*文書の抜粋*
******

リプロな日記

中絶問題研究者~中絶ケア・カウンセラーの塚原久美のブログです

中絶の訳語は?

先日、某学会のワークショップで、比較的若い女性の研究者が人工妊娠中絶を指す文脈において「堕胎」という言葉をくり返し使っている場面に遭遇した。その言葉の間違いを正すことは、文脈的に必要ではなかったので、わざわざ質問者として立って指摘することはなかった。終了後も、他の先生とお話ししているうちに彼女を見失ってしまい、話す機会を持てなかった。

そこで、改めて「堕胎」と「中絶」という言葉の区別をつけておきたい。

結論から言えば、「堕胎」と「中絶」は同義語ではない。この混乱は、英語のabortionがより広い意味をもっていることに端を発している。英語のabortionは、「堕胎」「中絶」「流産」のすべてを意味することができ、厳密に区別したければ、それぞれ順に「illegal abortion」「elective abortion」「spontaneous abortion」と表現する。

「堕胎」と「中絶」は、違法性/合法性で区別される。「堕胎罪」という言葉はあるが「中絶罪」という言葉がないことも(誤用されることさえないのは)、その根拠のひとつだ。実際、「堕胎」という言葉は明治刑法策定時にフランス語のavortementの訳語として採用されたもので、当初から違法性および危険性の含意がある。(それ以前は、「コオロシ」などと呼ばれていた。)

「人工妊娠中絶」というのは、戦後日本が優生保護法によって合法的に行えるようにした際に、「胎児が、母体外において、生命を保続することのできない時期に、人工的に胎児及びその附属物を母体外に排出すること」と定義して採用した言葉である。人工妊娠中絶を直訳するとartificial termination of pregnancyで、スティグマの少ない言葉として女性の権利や健康の観点を重視する人々が好んで使うTOP(termination of pregnancy)と同系列にあると考えられる。(なお、日本が優生保護法を立法した1940年代に唯一中絶が合法だったソ連圏の国々の英訳文献で、やはりtermination of pregnancyという言葉を見たことがあり、そちらから借りてきた可能性もある。)「中絶」は「人工妊娠中絶」の略だが、しばしば「妊娠中絶」「人工中絶」などと別の略し方をされることもある。いずれにしても、最初はTOP同様に、非合法ではなく、比較的安全なものだという含意があったのだろう。そう考えると、1960年代頃まで中絶に対して日本国民のあいだでほとんど「罪の意識」がなかったことも理解できる。しかし、「中絶反対運動」などによる「堕胎」との関連付けや概念の融合(実際には混同なのだが)を通じてスティグマが付与されていき、今では学者のあいだでさえ、しばしば混同が見過ごされるような状況になっている。

******

*提供資料*
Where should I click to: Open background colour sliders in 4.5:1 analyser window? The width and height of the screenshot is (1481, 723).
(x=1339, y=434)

******

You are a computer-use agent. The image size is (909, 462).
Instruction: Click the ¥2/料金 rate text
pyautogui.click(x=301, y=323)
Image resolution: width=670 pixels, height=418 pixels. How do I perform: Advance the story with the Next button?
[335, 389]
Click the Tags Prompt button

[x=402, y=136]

******

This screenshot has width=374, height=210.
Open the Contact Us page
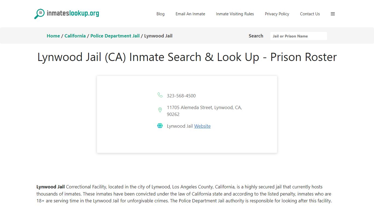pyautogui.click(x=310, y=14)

******

*課題の条件*
中絶の訳語についての文章を、最後の文のあとから書き継いでください。 記録は、中絶の訳語についての文章とは別の資料です。

*この課題の答え*
一方、abortionという言葉を用いている国々において、この言葉はある種の自己同一性を保ち続けている。キリスト教では基本的に、神に与えられた生命(の萌芽であれ何であれ)を摘み取ること自体が「罪」だという考えに立っているので、その摘み取り行為がどのように行われるか(後ろ暗い犯罪めいたものであるか、合法的な医療の一部で行われるものか)は、最終的にはあまり関係がない。一般にキリスト教では、神に与えられたあるがままの自分を受容し、自分の分を超えた欲望をもつことも望ましくないこととされているらしい。つまり、女は孕む性としての自分を受容し、神に与えられた機能(妊娠・出産)を果たすべきだといった女性観があって、それに反することが「罪」だとされているようなのである。

博論では少し触れたが、日本の場合、「堕胎」の「罪」とは、神に与えられた「生命(の萌芽)を摘み取る」ことへの畏れというよりむしろ、多分に儒教的な観点による「産まない女」への非難が込められていたようなのだが、そこらへんのことはまだまだ理解されていない。追究すべき論点のひとつだと思う。

なお、博論を出版してくれるところが決まりました。まだまだ粗い研究だとは思うけど、議論の発端にするために、早く修正して刊行したいです。